Boise Mayor Dave Bieter wants approval for a city sales tax so more can be spent on transit projects and education.
In Thursday’s State of the City address, Bieter called on Gov. Butch Otter and the Legislature to give cities the power to invoke local-option sales taxes. He said if Boise had such authority, a one-half percent sales tax could generate as much as $22 million to fund Valley Ride projects, and a commuter rail transit system between Ada and Canyon counties. Some of the money would go to funding research grants at Boise State University, College of Western Idaho, and other colleges.
But according to Wall Street Journal economics writer Stephen Moore, who spoke recently at the Idaho Freedom Foundation’s first annual birthday celebration, raising taxes would be the worst thing the city could do right now. He said governments have only three ways to generate revenue: printing money, borrowing, and raising taxes, and since city governments can’t print money, that leaves only two options. “If they borrow money, that’s just a future tax increase. Taxes are the ultimate way to hurt the economy, by taking money out of the private sector. Borrowing is just a promise to raise taxes later.”
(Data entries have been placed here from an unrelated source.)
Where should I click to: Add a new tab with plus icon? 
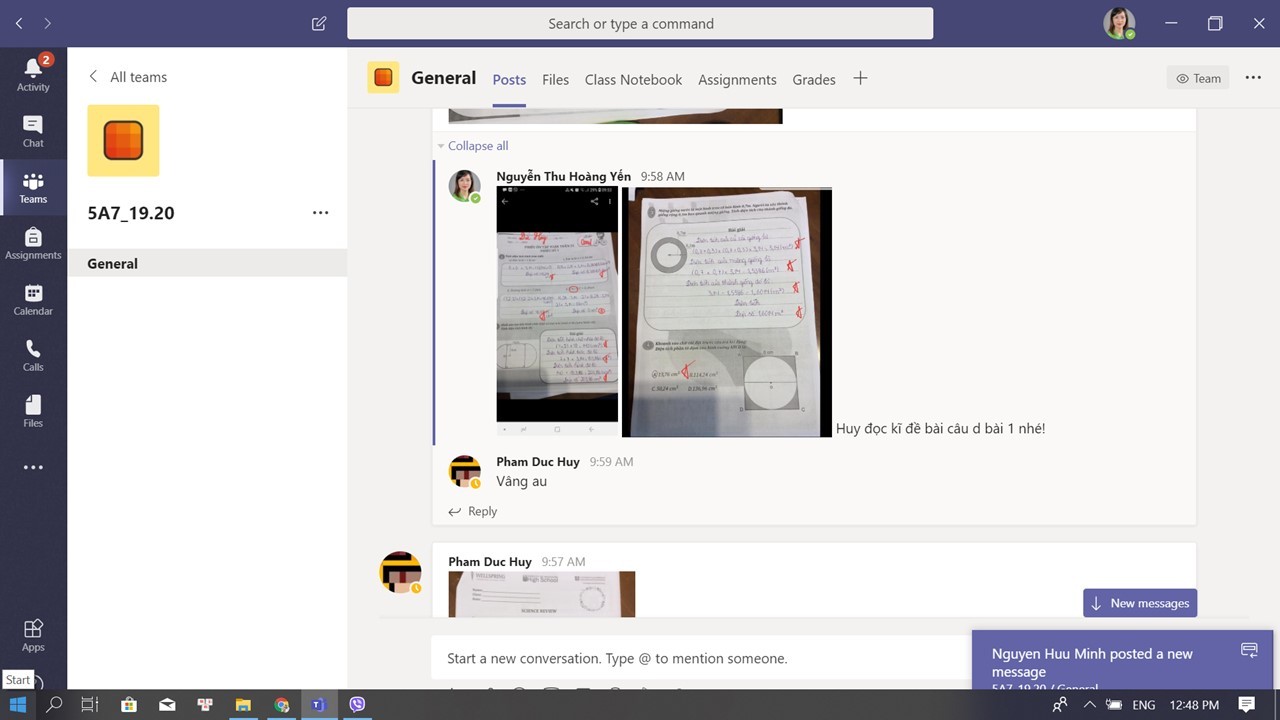[860, 79]
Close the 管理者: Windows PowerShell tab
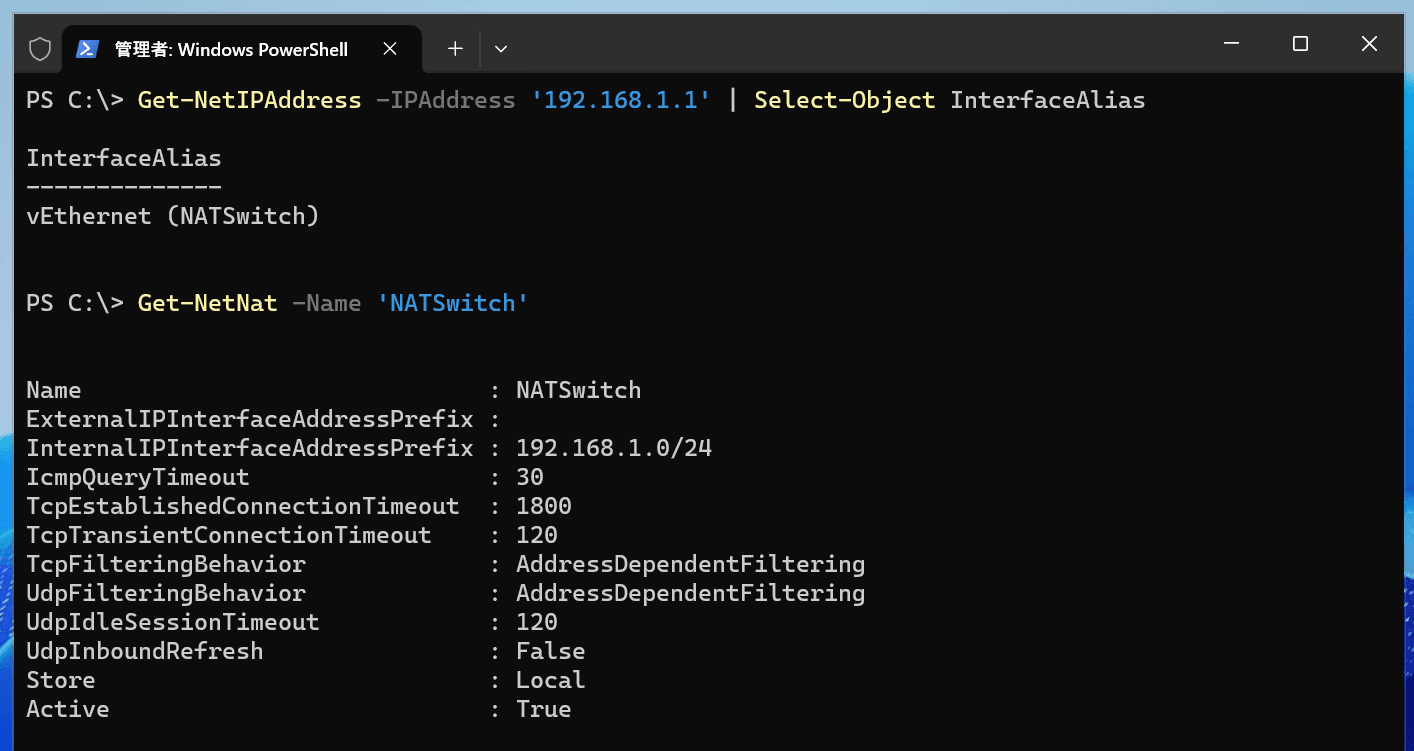The image size is (1414, 751). [x=390, y=48]
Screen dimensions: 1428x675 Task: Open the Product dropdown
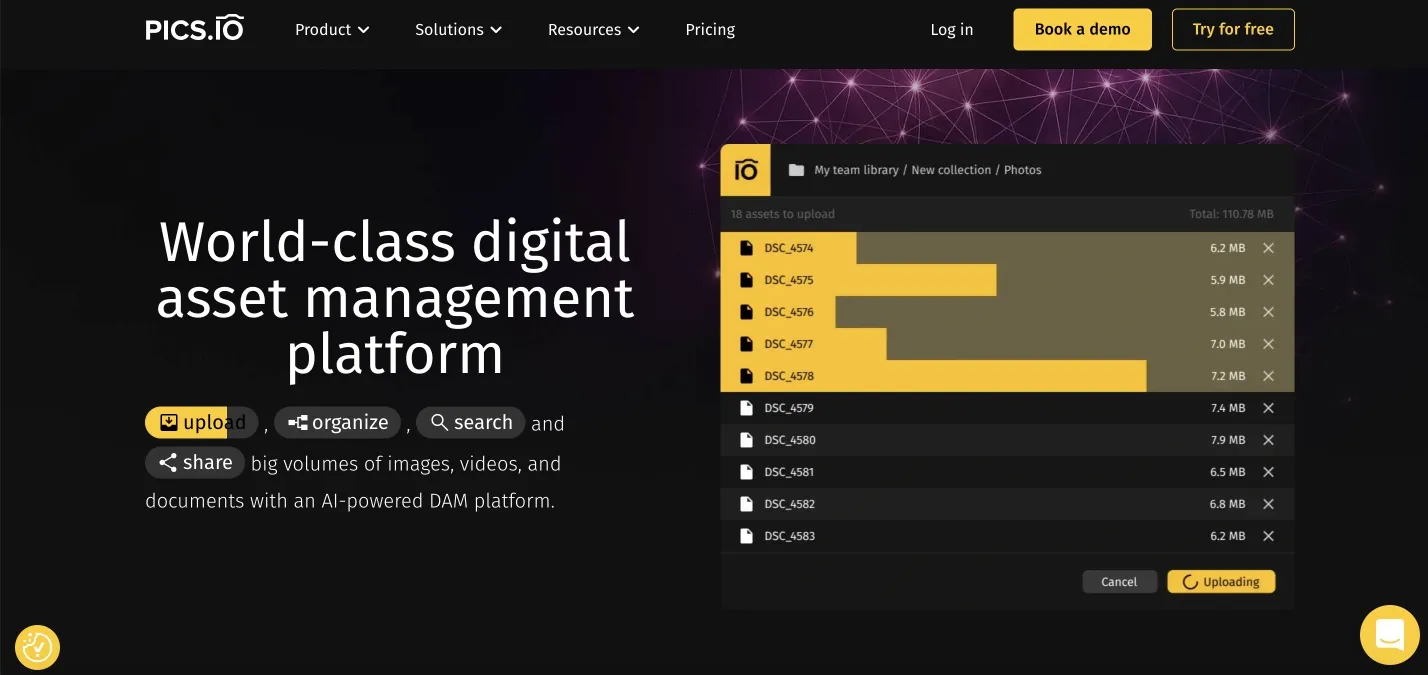[x=332, y=29]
A Republican candidate for the Idaho House of Representatives doesn’t like the idea of giving more taxing authority to cities, especially when his would-be constituents would be the ones shouldering the heavier tax burden. “I’d be much more interested in hearing his (Bieter’s) plan on how he’s going to balance his budget and reduce the tax burden on the citizens of Boise, rather than some new form of taxation to pay for his pet projects,” said Ralph Perez, who’s running in House District 16, which covers Garden City and northwest Boise. The city reportedly is looking at a $4 million budget deficit, but taxpayers have not been told how the city plans to address that shortage.
Perez thinks giving cities local-option sales tax authority would be a nightmare for taxpayers. “It’s the camel’s nose under the tent. You give them that authority, yeah, it’s a half-percent today, but it won’t stay a half-percent … history shows us that.” One idea Perez does like is putting the same budgetary restrictions on city governments that the state government has to work within. “Perhaps it’s time we look at having a balanced budget amendment for municipalities, just like the state has to do.”
In the address, Bieter also outlined plans to build a 10-megawatt (roughly enough to power 6,000 average homes) solar power plant on city property west of the airport. To fund that $45 million plan, he called on the voters of Idaho to approve HJR 5, a measure on the ballot this November, which would allow airports to issue bonds for improvements. Those bonds would not be repaid by taxpayers, but by airport users, he said.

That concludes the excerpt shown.